**VORLIEGENDER TEXT**
============================================================
Heiligsprechung eines Antisemiten

Langsam kann ich es nicht mehr hören: Martin Luther, hier Martin Luther dort. Im Fernsehen, auf Plakaten, in Veranstaltungen, überall wird der Reformator verehrt, der vor 500 Jahren dem Christentum eine weitere Spielart hinzugefügt hat. Dass er damals mit seinen Mitteln aber auch übelste antisemitische Propaganda verbreitet hat, wird meist abgetan mit der Begründung, das wäre in dieser Zeit so üblich gewesen. Nicht nur in seinem letzten Buch „Von den Juden und ihren Lügen“, auch noch wenige Tage vor seinem Tod 1546 predigte er in Eisleben übelste Hetze gegen jüdische Gläubige.

1543 schrieb er, man solle Synagogen sowie jüdische Häuser und Schulen „mit Feuer anstecken und was nicht verbrennen will, mit Erden beschütten, dass kein Mensch ein Stein oder Schlacke davon sehe ewiglich“. Kein Wunder, dass Adolf Hitler diese blutrünstigen Vernichtungsphantasien Luthers für seine Propaganda ausnutzte und sogar ein Luther-Bild bei sich hängen hatte, obwohl er selbst eher kein Christ war.
============================================================
**LISTE DER AUFGABEN**
**a)** Beantworten Sie anhand des Beitrags über Martin Luther diese Fragen:
(i) In welchem Jahr starb Luther?
(ii) In welcher Stadt predigte er wenige Tage vor seinem Tod?
(iii) In welchem Jahr schrieb er, man solle Synagogen „mit Feuer anstecken“?
**b)** Welche Arten von Gebäuden sollte man laut dem Beitrag über Martin Luther nach Luthers Schrift von 1543 anzünden? Nennen Sie alle.
Die Einträge sind eigenständiges Material und gehören nicht zum Beitrag über Martin Luther.

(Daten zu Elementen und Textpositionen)
============================================================
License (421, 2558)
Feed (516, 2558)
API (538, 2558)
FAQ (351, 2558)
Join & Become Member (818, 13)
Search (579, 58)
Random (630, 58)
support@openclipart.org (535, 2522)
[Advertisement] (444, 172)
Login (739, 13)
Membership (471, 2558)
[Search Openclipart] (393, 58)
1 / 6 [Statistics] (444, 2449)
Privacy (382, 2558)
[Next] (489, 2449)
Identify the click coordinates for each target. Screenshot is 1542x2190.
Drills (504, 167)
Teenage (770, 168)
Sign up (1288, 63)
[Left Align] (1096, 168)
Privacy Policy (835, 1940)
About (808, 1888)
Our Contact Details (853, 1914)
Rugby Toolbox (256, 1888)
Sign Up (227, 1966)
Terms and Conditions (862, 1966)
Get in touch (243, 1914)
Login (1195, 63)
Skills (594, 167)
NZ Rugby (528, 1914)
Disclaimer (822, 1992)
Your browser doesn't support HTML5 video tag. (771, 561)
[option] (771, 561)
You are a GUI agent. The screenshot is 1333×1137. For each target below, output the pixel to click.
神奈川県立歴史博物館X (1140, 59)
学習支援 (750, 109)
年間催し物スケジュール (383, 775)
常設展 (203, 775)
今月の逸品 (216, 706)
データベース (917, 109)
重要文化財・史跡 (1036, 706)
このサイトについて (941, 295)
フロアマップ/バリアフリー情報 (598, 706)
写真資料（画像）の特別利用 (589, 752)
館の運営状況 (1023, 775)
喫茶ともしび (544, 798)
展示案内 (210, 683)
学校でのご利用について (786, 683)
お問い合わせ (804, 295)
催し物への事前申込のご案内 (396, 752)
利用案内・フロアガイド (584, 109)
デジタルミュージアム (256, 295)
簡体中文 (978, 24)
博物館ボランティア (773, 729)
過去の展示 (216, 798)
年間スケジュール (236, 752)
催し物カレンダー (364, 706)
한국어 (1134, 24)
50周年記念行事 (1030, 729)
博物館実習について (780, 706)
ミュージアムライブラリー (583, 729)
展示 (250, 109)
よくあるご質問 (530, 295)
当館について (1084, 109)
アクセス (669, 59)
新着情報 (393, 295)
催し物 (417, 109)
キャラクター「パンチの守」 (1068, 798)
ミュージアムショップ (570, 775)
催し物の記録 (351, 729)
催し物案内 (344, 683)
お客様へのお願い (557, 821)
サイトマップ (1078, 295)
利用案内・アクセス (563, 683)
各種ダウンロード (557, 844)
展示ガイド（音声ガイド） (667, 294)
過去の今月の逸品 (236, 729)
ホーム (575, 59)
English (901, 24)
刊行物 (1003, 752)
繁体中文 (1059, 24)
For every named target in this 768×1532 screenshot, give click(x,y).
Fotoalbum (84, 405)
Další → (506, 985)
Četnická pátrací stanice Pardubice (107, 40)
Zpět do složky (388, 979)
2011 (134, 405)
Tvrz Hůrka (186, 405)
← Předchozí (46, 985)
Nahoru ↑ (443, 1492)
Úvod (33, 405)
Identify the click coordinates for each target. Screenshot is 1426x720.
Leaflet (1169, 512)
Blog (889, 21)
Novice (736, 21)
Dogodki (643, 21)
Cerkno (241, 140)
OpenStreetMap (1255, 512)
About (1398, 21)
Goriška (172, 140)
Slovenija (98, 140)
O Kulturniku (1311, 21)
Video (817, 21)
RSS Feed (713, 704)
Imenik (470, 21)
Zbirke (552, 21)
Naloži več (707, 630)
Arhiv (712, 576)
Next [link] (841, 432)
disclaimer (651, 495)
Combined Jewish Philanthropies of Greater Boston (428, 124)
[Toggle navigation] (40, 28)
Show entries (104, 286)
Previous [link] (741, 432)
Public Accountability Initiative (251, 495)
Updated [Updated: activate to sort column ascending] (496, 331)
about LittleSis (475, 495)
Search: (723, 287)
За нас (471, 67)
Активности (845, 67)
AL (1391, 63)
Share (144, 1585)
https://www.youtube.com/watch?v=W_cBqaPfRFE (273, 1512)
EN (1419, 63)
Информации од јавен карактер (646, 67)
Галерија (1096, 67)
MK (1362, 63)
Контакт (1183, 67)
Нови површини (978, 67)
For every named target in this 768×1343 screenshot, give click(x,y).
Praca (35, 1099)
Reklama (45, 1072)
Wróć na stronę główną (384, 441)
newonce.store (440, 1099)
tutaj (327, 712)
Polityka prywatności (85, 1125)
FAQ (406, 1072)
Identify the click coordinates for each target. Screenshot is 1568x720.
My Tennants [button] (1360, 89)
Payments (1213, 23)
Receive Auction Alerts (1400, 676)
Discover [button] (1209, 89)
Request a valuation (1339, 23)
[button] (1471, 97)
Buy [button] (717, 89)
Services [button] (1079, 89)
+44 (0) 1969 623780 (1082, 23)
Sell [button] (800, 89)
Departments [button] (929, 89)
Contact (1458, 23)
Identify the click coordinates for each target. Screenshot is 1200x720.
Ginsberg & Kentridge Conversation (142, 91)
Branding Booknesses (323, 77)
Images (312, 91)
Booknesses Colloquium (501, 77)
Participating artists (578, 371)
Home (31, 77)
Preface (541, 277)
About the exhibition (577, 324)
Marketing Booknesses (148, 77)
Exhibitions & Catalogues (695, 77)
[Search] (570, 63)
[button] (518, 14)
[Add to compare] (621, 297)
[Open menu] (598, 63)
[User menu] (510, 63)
============================================================
**LÖSUNGEN ZUR ÜBUNG**
**a)**
(i) 1546
(ii) In Eisleben
(iii) 1543

**b)** Synagogen, jüdische Häuser, Schulen